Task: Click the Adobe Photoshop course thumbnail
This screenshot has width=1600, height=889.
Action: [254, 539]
• • • •
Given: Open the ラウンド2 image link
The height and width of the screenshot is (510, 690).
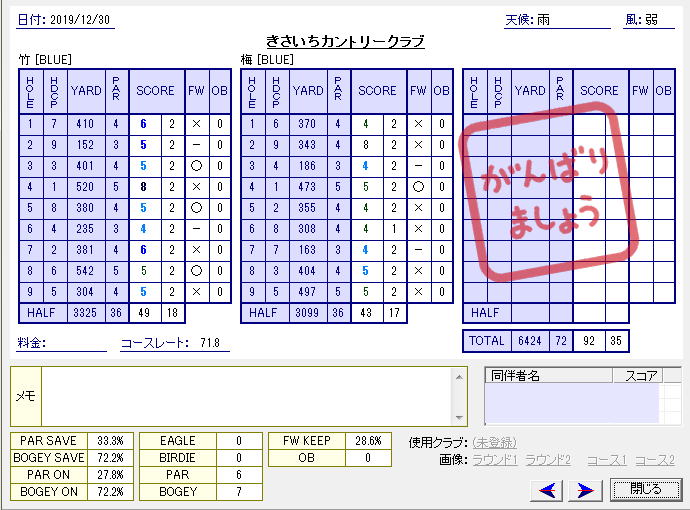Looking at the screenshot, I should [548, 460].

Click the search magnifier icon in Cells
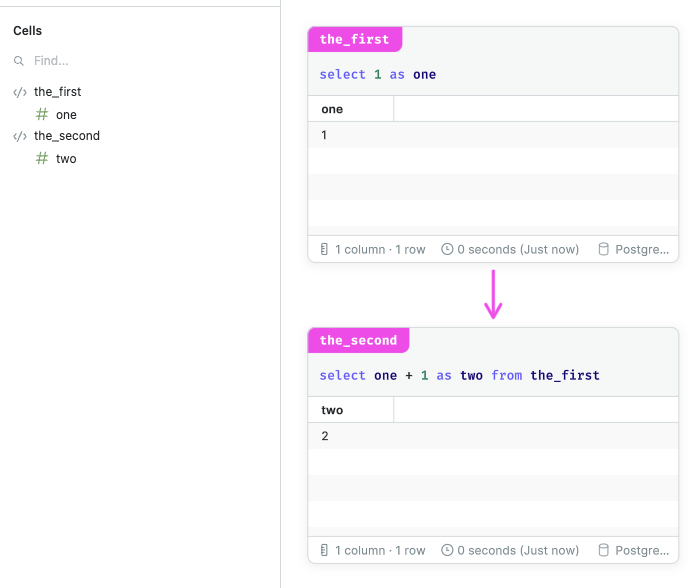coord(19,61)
• • • •
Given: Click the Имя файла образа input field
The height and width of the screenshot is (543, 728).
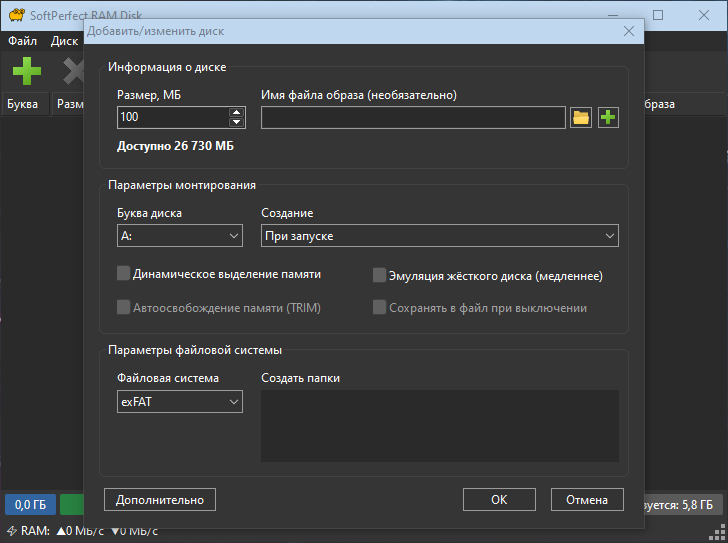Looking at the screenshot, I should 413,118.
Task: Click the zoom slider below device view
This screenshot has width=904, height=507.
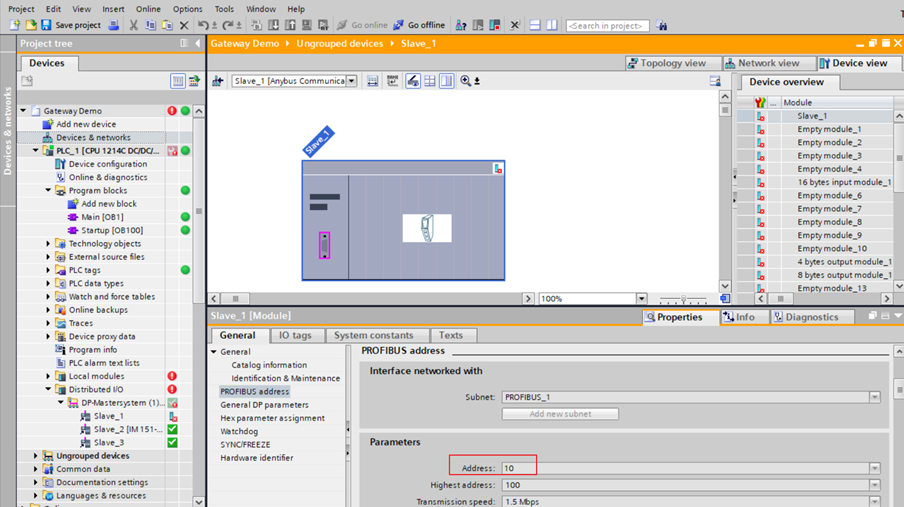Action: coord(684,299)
• • • •
## TRY IT
How many lines of the listing above include the word "Given"? State the number and nothing else.

## EXPECTED OUTPUT
2